Other possibilities are dopamine agonists, such as bromocriptine and pergolide, which have fewer rebound effects but don’t have a long track record of working very well.
Medicine has also turned to opioids, such as codeine, propoxyphene (Darvon), oxycodone (Percodan), or pentazocine and even methadone, in an attempt to drug the victim into relaxing his limbs. Although some studies of Percodan and Darvon show that it may work (Sleep, 1993; 16: 327-32; and 717-23), other studies show that only some patients with a full range of symptoms respond (Neuropeptides, 1988; 11: 181-4). Furthermore, the biggest problem is the potential for addiction that exists with all opiates.
This problem also exists with the third type of medicine, the benzodiazepines, or tranquillizers, which work by forcing the patient to sleep.

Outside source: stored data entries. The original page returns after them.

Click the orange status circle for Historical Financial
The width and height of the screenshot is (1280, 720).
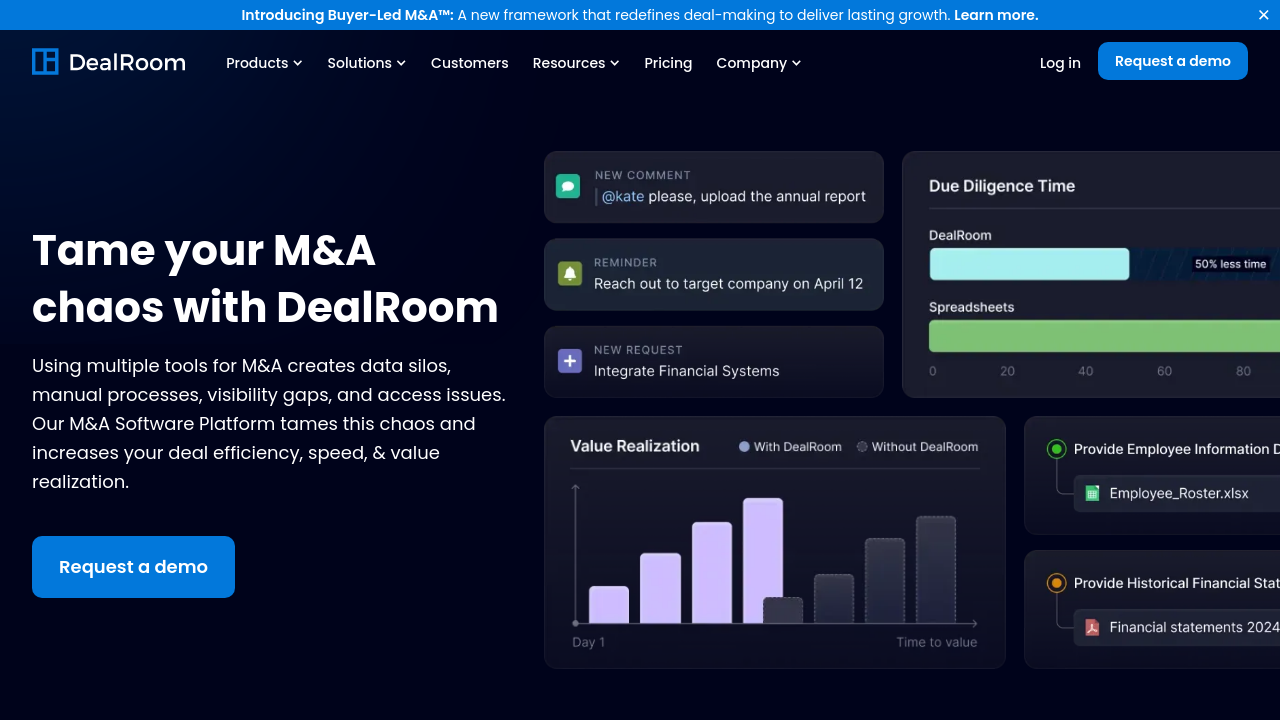pyautogui.click(x=1056, y=583)
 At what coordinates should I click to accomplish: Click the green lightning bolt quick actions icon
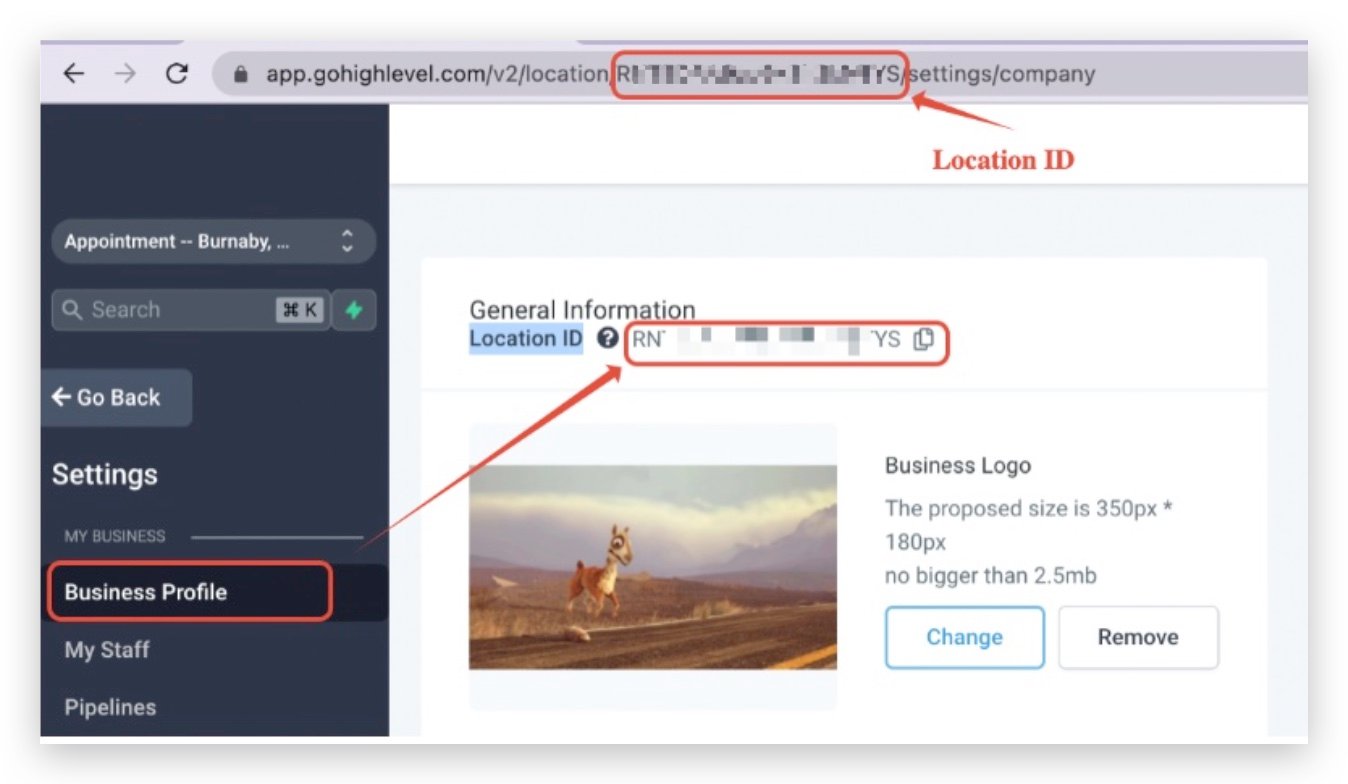pyautogui.click(x=353, y=310)
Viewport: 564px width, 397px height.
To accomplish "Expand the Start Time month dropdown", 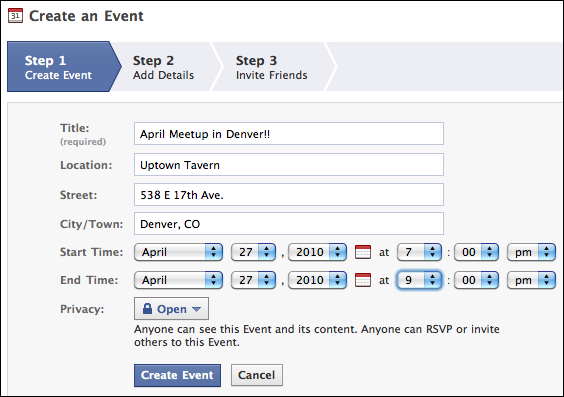I will (x=178, y=252).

In one study, conducted at the Sleep Disorders Center at Johns Hopkins University School of Medicine, in Baltimore, Maryland, 32 per cent found relief with carbidopa levadopa, 28 per cent with pergolide and 5 to 6 per cent with opiods (hydrocodone or propoxyphene). In this particular study none found relief with bromocriptine. However, with the carbidopa levodopa combination, more than three quarters suffered from rebound symptoms.
This armament of drugs is even more ridiculous in light of the evidence that RLS could be nothing more than a nutritional deficiency. Several studies have showed that iron deficiency is associated with RLS; in one study, a quarter of patients were found to have low blood levels of iron; conversely, one quarter of patients with low iron stores had RLS (Neurology, 1960; 10: 868-73). In at least one study of patients with RLS who were iron deficient, iron supplements cured the problem (Acta Med Scand, 1953; 145: 453).
Another possibility is folic acid deficiency (M I Boutez, and E H Reynolds, Eds, Folic Acid in Neurology, Psychiatry and Internal Medicine, Raven Press, 1979; Can Med Association J, 1976; 15: 217-22). Vitamin E has also been shown to alleviate symptoms. In one study, of nine patients receiving vitamin E, seven had symptoms eliminated completely and the other two had more than half of symptoms controlled (J Appl Nutr, 1973; 25: 8-15).
WDDTY panellist Melvyn Werbach, nutritional doctor and professor of the University of California, Los Angeles, recommends that patients avoid caffeine, cola, tea and cocoa, which has been shown to help symptoms (J Clin Psychiatry, September 1978), and consume a sugar free, high protein diet, since symptoms often are caused by hypoglycemia. In one study of over 350 patients with RLS, all of them also had typical symptoms of recurrent hypoglycemia. As soon as they were started on a sugar free, high protein diet with frequent snacks and one night feed, symptoms resolved or were strikingly alleviated in the vast majority (J Fla Med Assoc, 1973; 60: 29-31).
Your wife may wish to pursue the nutritional route (with a qualified practitioner) to see if it sorts out both problems, which may well be related.